» **REQUIREMENT**
The full listing, start to finish: write it out again exactly.

START PROVIDED MATERIAL

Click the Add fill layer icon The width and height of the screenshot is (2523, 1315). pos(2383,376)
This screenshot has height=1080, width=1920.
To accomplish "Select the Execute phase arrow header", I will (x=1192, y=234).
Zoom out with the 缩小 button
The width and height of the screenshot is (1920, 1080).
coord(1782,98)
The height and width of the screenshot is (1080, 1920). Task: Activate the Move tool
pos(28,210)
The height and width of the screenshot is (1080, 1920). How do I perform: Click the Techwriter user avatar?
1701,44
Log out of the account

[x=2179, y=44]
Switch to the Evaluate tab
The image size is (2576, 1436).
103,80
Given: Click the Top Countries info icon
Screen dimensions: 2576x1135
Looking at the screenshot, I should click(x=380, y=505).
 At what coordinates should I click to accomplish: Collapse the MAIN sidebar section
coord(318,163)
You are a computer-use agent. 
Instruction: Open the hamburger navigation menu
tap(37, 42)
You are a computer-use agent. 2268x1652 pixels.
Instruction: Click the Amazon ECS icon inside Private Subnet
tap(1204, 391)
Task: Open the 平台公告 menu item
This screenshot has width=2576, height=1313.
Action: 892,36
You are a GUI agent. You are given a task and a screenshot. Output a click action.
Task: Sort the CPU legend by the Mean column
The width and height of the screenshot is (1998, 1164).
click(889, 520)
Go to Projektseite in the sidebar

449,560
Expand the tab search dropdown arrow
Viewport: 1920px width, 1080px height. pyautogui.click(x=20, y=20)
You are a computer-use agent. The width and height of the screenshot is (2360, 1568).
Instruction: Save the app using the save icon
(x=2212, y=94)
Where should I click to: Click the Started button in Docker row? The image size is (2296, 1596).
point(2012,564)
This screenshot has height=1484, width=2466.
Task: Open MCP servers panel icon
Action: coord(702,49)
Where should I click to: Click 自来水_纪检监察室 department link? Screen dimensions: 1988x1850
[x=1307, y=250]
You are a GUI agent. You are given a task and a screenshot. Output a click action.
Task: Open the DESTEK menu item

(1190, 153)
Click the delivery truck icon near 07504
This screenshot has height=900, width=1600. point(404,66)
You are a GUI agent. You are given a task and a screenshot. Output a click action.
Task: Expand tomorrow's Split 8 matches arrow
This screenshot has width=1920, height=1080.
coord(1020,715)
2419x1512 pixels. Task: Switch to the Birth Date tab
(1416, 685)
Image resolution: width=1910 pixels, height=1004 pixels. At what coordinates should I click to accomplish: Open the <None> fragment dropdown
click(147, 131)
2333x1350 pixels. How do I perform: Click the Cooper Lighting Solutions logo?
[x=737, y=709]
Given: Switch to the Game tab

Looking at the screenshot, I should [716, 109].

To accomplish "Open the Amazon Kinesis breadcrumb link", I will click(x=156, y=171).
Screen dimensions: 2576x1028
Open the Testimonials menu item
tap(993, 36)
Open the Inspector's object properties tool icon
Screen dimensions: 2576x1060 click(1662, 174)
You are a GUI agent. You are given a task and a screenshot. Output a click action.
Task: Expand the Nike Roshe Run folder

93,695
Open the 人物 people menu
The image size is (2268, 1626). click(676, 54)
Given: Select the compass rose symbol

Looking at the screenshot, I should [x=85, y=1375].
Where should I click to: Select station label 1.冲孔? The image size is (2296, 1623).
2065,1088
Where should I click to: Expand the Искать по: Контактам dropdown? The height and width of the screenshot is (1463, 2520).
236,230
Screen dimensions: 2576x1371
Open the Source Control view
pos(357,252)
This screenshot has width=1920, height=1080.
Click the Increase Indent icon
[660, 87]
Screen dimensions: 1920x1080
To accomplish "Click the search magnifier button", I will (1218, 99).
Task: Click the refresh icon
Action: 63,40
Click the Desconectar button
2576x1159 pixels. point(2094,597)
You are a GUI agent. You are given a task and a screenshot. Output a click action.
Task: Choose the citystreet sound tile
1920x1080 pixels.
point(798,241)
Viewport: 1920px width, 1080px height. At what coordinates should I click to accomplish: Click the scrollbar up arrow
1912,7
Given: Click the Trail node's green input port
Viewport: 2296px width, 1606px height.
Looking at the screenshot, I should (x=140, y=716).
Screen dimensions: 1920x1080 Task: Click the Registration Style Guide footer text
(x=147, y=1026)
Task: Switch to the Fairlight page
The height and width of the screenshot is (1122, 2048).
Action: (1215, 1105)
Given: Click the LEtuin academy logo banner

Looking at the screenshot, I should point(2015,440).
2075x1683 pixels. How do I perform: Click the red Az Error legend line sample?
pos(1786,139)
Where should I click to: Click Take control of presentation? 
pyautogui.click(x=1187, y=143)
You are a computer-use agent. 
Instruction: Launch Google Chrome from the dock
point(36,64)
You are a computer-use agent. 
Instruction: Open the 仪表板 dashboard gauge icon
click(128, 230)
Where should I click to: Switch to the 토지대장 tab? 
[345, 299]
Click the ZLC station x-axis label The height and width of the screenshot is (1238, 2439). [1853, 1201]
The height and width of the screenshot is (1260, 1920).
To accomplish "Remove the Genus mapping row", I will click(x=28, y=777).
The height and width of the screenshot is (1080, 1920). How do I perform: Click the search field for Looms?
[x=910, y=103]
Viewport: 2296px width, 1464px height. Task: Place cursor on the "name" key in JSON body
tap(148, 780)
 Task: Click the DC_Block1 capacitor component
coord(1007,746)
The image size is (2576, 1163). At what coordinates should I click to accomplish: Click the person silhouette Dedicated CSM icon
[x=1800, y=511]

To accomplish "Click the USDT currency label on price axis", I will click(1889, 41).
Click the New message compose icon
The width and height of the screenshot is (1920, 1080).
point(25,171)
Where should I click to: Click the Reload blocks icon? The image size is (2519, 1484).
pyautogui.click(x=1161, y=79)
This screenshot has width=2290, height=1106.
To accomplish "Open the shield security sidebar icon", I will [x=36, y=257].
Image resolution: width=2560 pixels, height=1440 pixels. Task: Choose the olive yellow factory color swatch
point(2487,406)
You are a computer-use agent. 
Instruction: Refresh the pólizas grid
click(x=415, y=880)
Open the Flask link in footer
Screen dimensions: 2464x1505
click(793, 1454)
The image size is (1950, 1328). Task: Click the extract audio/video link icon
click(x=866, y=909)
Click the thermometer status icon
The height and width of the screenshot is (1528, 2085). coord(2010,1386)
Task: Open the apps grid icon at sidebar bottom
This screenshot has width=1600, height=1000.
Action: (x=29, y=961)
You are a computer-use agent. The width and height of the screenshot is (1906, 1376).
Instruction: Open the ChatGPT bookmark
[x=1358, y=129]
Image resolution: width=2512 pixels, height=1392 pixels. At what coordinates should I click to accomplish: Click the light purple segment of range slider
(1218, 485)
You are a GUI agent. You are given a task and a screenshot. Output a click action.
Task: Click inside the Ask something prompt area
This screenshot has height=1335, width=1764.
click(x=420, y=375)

END PROVIDED MATERIAL

» **RESULT OF THE TASK**
Click the Add fill layer icon The width and height of the screenshot is (2523, 1315). pos(2383,376)
This screenshot has height=1080, width=1920.
To accomplish "Select the Execute phase arrow header", I will (x=1192, y=234).
Zoom out with the 缩小 button
The width and height of the screenshot is (1920, 1080).
coord(1782,98)
The height and width of the screenshot is (1080, 1920). Task: Activate the Move tool
pos(28,210)
The height and width of the screenshot is (1080, 1920). How do I perform: Click the Techwriter user avatar?
1701,44
Log out of the account

[x=2179, y=44]
Switch to the Evaluate tab
The image size is (2576, 1436).
103,80
Given: Click the Top Countries info icon
Screen dimensions: 2576x1135
Looking at the screenshot, I should click(x=380, y=505).
 At what coordinates should I click to accomplish: Collapse the MAIN sidebar section
coord(318,163)
You are a computer-use agent. 
Instruction: Open the hamburger navigation menu
tap(37, 42)
You are a computer-use agent. 2268x1652 pixels.
Instruction: Click the Amazon ECS icon inside Private Subnet
tap(1204, 391)
Task: Open the 平台公告 menu item
This screenshot has width=2576, height=1313.
Action: 892,36
You are a GUI agent. You are given a task and a screenshot. Output a click action.
Task: Sort the CPU legend by the Mean column
The width and height of the screenshot is (1998, 1164).
click(889, 520)
Go to Projektseite in the sidebar

449,560
Expand the tab search dropdown arrow
Viewport: 1920px width, 1080px height. pyautogui.click(x=20, y=20)
You are a computer-use agent. The width and height of the screenshot is (2360, 1568).
Instruction: Save the app using the save icon
(x=2212, y=94)
Where should I click to: Click the Started button in Docker row? The image size is (2296, 1596).
point(2012,564)
This screenshot has height=1484, width=2466.
Task: Open MCP servers panel icon
Action: coord(702,49)
Where should I click to: Click 自来水_纪检监察室 department link? Screen dimensions: 1988x1850
[x=1307, y=250]
You are a GUI agent. You are given a task and a screenshot. Output a click action.
Task: Open the DESTEK menu item

(1190, 153)
Click the delivery truck icon near 07504
This screenshot has height=900, width=1600. point(404,66)
You are a GUI agent. You are given a task and a screenshot. Output a click action.
Task: Expand tomorrow's Split 8 matches arrow
This screenshot has width=1920, height=1080.
coord(1020,715)
2419x1512 pixels. Task: Switch to the Birth Date tab
(1416, 685)
Image resolution: width=1910 pixels, height=1004 pixels. At what coordinates should I click to accomplish: Open the <None> fragment dropdown
click(147, 131)
2333x1350 pixels. How do I perform: Click the Cooper Lighting Solutions logo?
[x=737, y=709]
Given: Switch to the Game tab

Looking at the screenshot, I should [716, 109].

To accomplish "Open the Amazon Kinesis breadcrumb link", I will click(x=156, y=171).
Screen dimensions: 2576x1028
Open the Testimonials menu item
tap(993, 36)
Open the Inspector's object properties tool icon
Screen dimensions: 2576x1060 click(1662, 174)
You are a GUI agent. You are given a task and a screenshot. Output a click action.
Task: Expand the Nike Roshe Run folder

93,695
Open the 人物 people menu
The image size is (2268, 1626). click(676, 54)
Given: Select the compass rose symbol

Looking at the screenshot, I should [x=85, y=1375].
Where should I click to: Select station label 1.冲孔? The image size is (2296, 1623).
2065,1088
Where should I click to: Expand the Искать по: Контактам dropdown? The height and width of the screenshot is (1463, 2520).
236,230
Screen dimensions: 2576x1371
Open the Source Control view
pos(357,252)
This screenshot has width=1920, height=1080.
Click the Increase Indent icon
[660, 87]
Screen dimensions: 1920x1080
To accomplish "Click the search magnifier button", I will (1218, 99).
Task: Click the refresh icon
Action: 63,40
Click the Desconectar button
2576x1159 pixels. point(2094,597)
You are a GUI agent. You are given a task and a screenshot. Output a click action.
Task: Choose the citystreet sound tile
1920x1080 pixels.
point(798,241)
Viewport: 1920px width, 1080px height. At what coordinates should I click to accomplish: Click the scrollbar up arrow
1912,7
Given: Click the Trail node's green input port
Viewport: 2296px width, 1606px height.
Looking at the screenshot, I should (x=140, y=716).
Screen dimensions: 1920x1080 Task: Click the Registration Style Guide footer text
(x=147, y=1026)
Task: Switch to the Fairlight page
The height and width of the screenshot is (1122, 2048).
Action: (1215, 1105)
Given: Click the LEtuin academy logo banner

Looking at the screenshot, I should point(2015,440).
2075x1683 pixels. How do I perform: Click the red Az Error legend line sample?
pos(1786,139)
Where should I click to: Click Take control of presentation? 
pyautogui.click(x=1187, y=143)
You are a computer-use agent. 
Instruction: Launch Google Chrome from the dock
point(36,64)
You are a computer-use agent. 
Instruction: Open the 仪表板 dashboard gauge icon
click(128, 230)
Where should I click to: Switch to the 토지대장 tab? 
[345, 299]
Click the ZLC station x-axis label The height and width of the screenshot is (1238, 2439). [1853, 1201]
The height and width of the screenshot is (1260, 1920).
To accomplish "Remove the Genus mapping row", I will click(x=28, y=777).
The height and width of the screenshot is (1080, 1920). How do I perform: Click the search field for Looms?
[x=910, y=103]
Viewport: 2296px width, 1464px height. Task: Place cursor on the "name" key in JSON body
tap(148, 780)
 Task: Click the DC_Block1 capacitor component
coord(1007,746)
The image size is (2576, 1163). At what coordinates should I click to accomplish: Click the person silhouette Dedicated CSM icon
[x=1800, y=511]

To accomplish "Click the USDT currency label on price axis", I will click(1889, 41).
Click the New message compose icon
The width and height of the screenshot is (1920, 1080).
point(25,171)
Where should I click to: Click the Reload blocks icon? The image size is (2519, 1484).
pyautogui.click(x=1161, y=79)
This screenshot has width=2290, height=1106.
To accomplish "Open the shield security sidebar icon", I will [x=36, y=257].
Image resolution: width=2560 pixels, height=1440 pixels. Task: Choose the olive yellow factory color swatch
point(2487,406)
You are a computer-use agent. 
Instruction: Refresh the pólizas grid
click(x=415, y=880)
Open the Flask link in footer
Screen dimensions: 2464x1505
click(793, 1454)
The image size is (1950, 1328). Task: Click the extract audio/video link icon
click(x=866, y=909)
Click the thermometer status icon
The height and width of the screenshot is (1528, 2085). coord(2010,1386)
Task: Open the apps grid icon at sidebar bottom
This screenshot has width=1600, height=1000.
Action: (x=29, y=961)
You are a computer-use agent. The width and height of the screenshot is (1906, 1376).
Instruction: Open the ChatGPT bookmark
[x=1358, y=129]
Image resolution: width=2512 pixels, height=1392 pixels. At what coordinates should I click to accomplish: Click the light purple segment of range slider
(1218, 485)
You are a GUI agent. You are given a task and a screenshot. Output a click action.
Task: Click inside the Ask something prompt area
This screenshot has height=1335, width=1764.
click(x=420, y=375)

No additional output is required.